Here’s where we’re at right now:
- All our upholstered furniture has been put into storage. We can’t sanitize it between guests and it would be difficult to keep people apart in our cozy living rooms. Also, we need to be as flexible as possible over the next several months.
- I ordered more small tables and we’ll be putting them together this weekend. It’s not the total amount we’ll need to get to regular capacity, but it’s plenty to open at 50%.
- I ordered a fancy no-contact thermometer because I think we’ll be required to check our guests at the door. I also ordered a pulse oximeter. We’ll be using that on our employees to check for hypoxia in case they are infected and asymptomatic.
- We’re also working on our outdoor patio. Normally we would be getting ready to open it for the season this month, and I truly hope we’ll have some time out there this year. Outdoor space will be more important than ever after being cooped up in the house for months.
- We’re working on splitting our ticketed shows into 2 sessions so we can keep the shows at half capacity and not lose our shirts. So far most of our artists are agreeable to the arrangement, but we haven’t heard back from everyone. It will make for a much longer night for the musician, so the shows will likely be a bit shorter than usual. We’ll have to fill the early session first so we don’t end up with 2 half-empty seatings.

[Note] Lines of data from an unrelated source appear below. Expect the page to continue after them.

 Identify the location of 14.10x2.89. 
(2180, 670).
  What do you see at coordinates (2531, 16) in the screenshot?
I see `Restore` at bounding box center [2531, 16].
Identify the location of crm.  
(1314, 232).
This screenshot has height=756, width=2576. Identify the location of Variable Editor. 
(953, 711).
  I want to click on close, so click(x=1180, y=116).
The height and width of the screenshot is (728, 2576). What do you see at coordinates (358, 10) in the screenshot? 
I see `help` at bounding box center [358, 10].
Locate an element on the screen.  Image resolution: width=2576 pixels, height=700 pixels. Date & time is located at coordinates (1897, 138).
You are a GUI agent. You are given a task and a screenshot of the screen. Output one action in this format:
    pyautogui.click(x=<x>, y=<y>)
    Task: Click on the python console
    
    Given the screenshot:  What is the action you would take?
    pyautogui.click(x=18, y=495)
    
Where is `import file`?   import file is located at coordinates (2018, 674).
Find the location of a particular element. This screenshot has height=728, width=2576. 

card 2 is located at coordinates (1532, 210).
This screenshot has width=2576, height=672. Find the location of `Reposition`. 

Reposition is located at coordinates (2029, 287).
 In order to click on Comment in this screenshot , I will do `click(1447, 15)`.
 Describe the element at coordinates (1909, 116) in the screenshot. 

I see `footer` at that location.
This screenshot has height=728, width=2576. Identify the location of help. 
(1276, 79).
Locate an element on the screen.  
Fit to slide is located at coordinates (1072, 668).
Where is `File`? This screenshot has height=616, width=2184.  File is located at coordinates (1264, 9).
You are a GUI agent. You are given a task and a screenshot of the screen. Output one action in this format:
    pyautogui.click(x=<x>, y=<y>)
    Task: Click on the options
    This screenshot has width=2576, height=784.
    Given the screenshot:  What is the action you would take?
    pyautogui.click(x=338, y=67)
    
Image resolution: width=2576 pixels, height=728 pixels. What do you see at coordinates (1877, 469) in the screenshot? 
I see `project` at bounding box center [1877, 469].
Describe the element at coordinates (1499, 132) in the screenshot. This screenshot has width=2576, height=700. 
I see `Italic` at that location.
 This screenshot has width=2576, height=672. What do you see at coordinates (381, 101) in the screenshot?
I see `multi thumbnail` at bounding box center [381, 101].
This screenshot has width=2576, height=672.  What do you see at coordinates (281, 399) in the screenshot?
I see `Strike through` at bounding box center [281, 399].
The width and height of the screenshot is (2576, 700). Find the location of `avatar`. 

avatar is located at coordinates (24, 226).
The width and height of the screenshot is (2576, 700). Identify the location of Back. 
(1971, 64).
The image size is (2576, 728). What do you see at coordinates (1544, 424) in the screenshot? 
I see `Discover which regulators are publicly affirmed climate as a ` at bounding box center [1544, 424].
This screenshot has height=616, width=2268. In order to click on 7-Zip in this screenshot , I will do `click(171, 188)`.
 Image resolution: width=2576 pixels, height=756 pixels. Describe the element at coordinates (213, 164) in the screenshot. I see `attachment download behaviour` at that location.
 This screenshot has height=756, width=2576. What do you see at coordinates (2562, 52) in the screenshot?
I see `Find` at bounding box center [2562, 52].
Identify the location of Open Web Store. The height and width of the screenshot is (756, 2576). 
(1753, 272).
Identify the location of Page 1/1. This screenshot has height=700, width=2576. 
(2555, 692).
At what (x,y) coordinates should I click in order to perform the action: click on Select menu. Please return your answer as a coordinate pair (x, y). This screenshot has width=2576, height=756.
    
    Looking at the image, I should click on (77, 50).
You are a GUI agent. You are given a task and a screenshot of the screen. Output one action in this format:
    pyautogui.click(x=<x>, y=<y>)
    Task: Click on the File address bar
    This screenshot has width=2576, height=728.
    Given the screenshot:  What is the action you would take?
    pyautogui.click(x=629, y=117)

- We’re also looking at doing an early happy hour show on the patio followed by a later show inside on nights we have a local artist.
- Bartender Ally B is working on fun summer cocktails.
- We joined NIVA, an organization of 1300+ independent music venues lobbying for government aid to support the unique challenges of the live music ecosystem. You can help by emailing your elected officials, there is a quick and easy link HERE.
That’s about it for now…we’ll keep you in the loop as the situation develops.